Hiob cierpi pomimo swojej wierności Bogu, co prowadzi go do pytania, dlaczego świat nie wydaje się odzwierciedlać klarownych zasad sprawiedliwości.
„Jest jeszcze coś bezsensownego, co się dzieje na ziemi: sprawiedliwi dostają to, na co zasługują niegodziwi, a niegodziwi dostają to, na co zasługują sprawiedliwi”. Kaznodziei Salomona 8:14 Ten werset odzwierciedla rozterkę człowieka związaną z nieprzewidywalnością życia i pozornym odwróceniem oczekiwań co do tego, kto powinien prosperować, a kto cierpieć.

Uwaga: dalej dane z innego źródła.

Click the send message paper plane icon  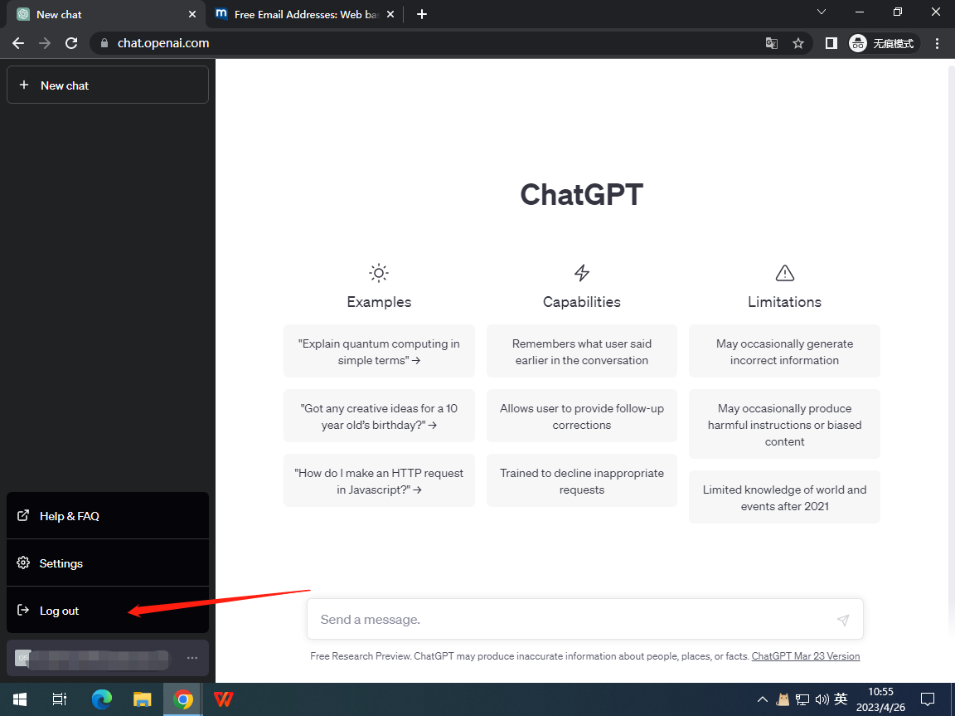click(842, 620)
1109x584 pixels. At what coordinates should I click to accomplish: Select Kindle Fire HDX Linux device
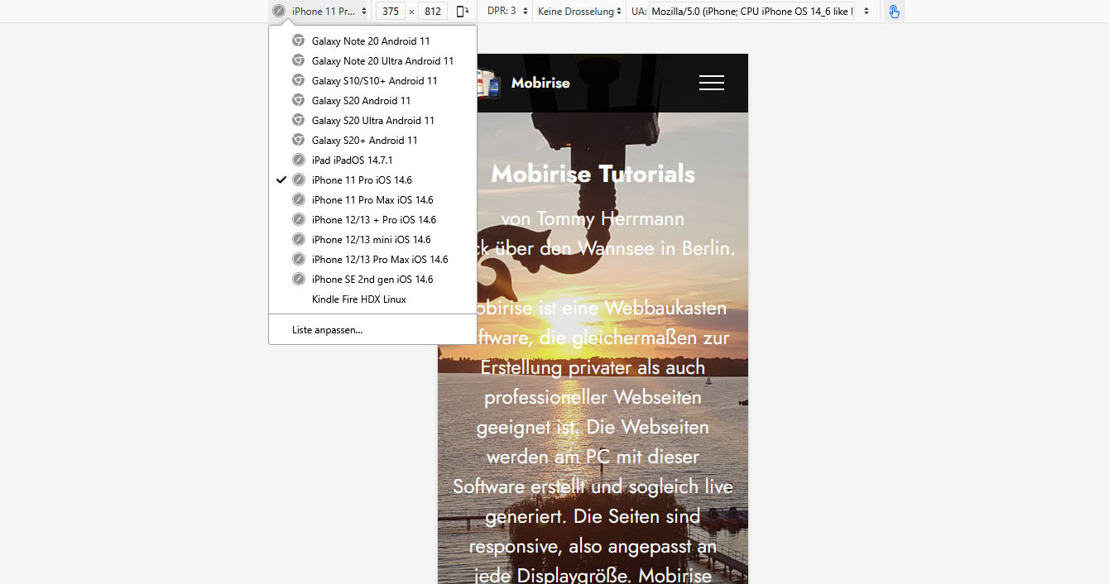[358, 299]
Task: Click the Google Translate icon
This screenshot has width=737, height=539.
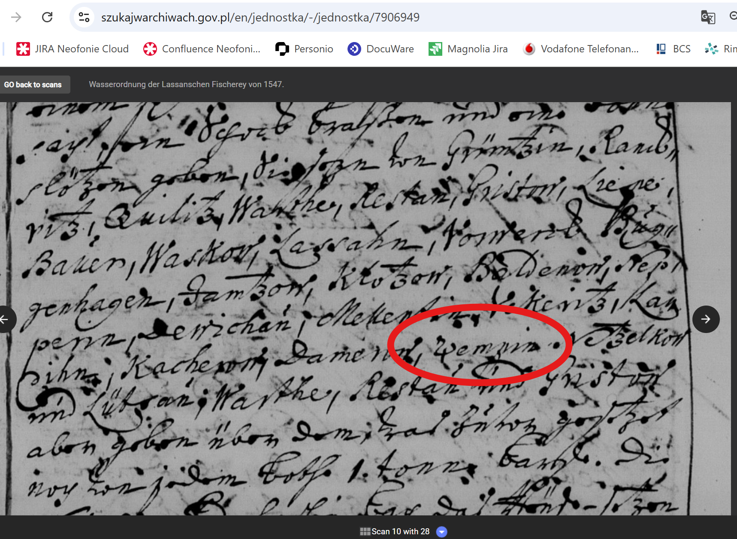Action: (x=707, y=17)
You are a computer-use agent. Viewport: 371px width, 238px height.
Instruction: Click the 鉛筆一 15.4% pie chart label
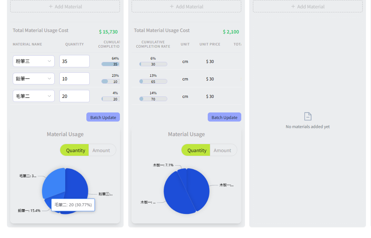[x=29, y=211]
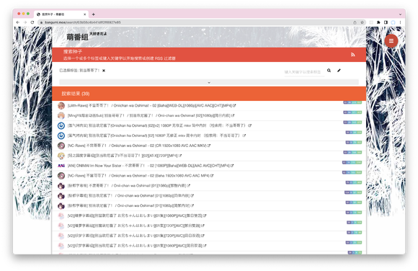Image resolution: width=418 pixels, height=271 pixels.
Task: Open the browser extensions puzzle icon
Action: (x=378, y=22)
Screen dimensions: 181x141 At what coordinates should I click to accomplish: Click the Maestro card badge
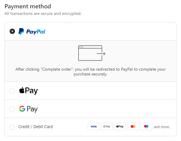146,127
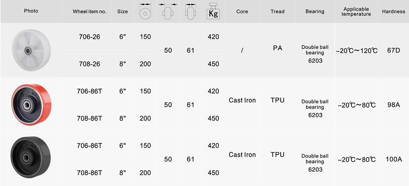Select item number 708-26
The height and width of the screenshot is (186, 409).
click(89, 64)
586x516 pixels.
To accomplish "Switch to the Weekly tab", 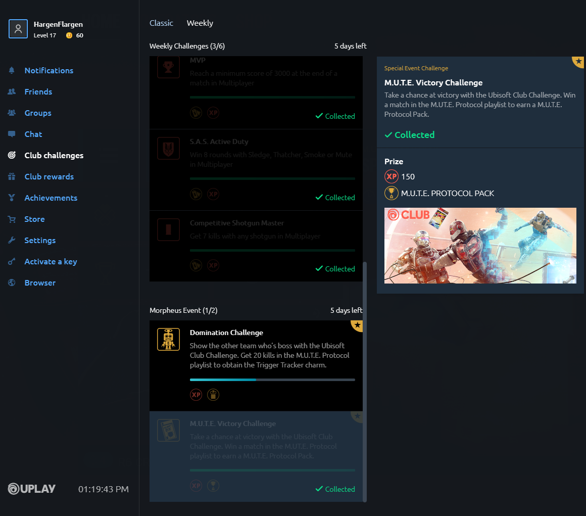I will [200, 23].
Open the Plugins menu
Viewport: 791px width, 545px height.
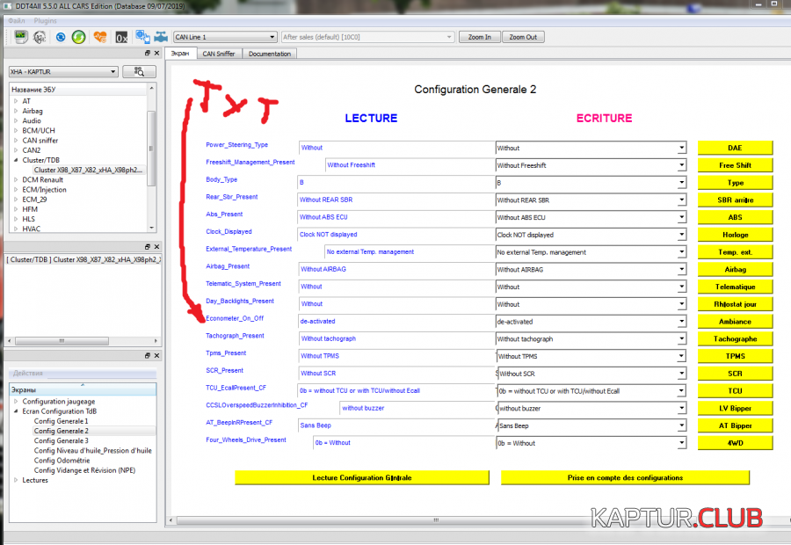tap(45, 19)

Następnie Hiob opisuje drugą rzeczywistość, w której niektórzy ludzie przechodzą przez życie pełne goryczy, doświadczając trudności i zmagań, a ostatecznie umierają, nie zaznając żadnej prawdziwej radości, komfortu ani spokoju. To jaskrawy kontrast z osobą opisaną w poprzednim wersecie, która żyje w dobrobycie i łatwości. Hiob wskazuje, że życie nie zawsze podąża za schematem, który możemy przewidzieć lub kontrolować: niektórzy ludzie żyją w komforcie, podczas gdy inni znoszą ból, a może się to zdarzyć niezależnie od moralności czy wierności Bogu. Dzisiejszy fragment oddaje rozterkę Hioba z powodu niesprawiedliwości życia. Zmaga się z faktem, że ludzie, którzy prowadzą prawe życie, tak jak on, często doświadczają znacznego cierpienia, podczas gdy inni, którzy mogą być obojętni na Boga, a nawet wrodzy, cieszą się komfortem i dobrostanem. Hiob nie może się z tym pogodzić, dlaczego Bóg pozwala na takie dysproporcje, ponieważ podważają one jego rozumienie sprawiedliwości i uczciwości.
Doświadczenie Hioba jest zbieżne z innymi miejscami w Piśmie Świętym, w których autorzy kwestionowali, dlaczego sprawiedliwi cierpią, podczas gdy niegodziwi prosperują. Wewnętrzna walka Hioba odzwierciedla szersze poszukiwanie zrozumienia w ramach światopoglądu, w którym błogosławieństwa i przekleństwa były często postrzegane jako bezpośrednio związane z czyimś zachowaniem.
Ten werset podważa założenie, że ci, którzy są wierni Bogu, będą automatycznie wieść wygodne, błogosławione życie, podczas gdy ci, którzy lekceważą Boga, będą stawiać czoła cierpieniu. Zamiast tego doświadczenie Hioba i doświadczenia niezliczonych innych osób pokazują, że cierpienie jest złożoną częścią życia w upadłym świecie.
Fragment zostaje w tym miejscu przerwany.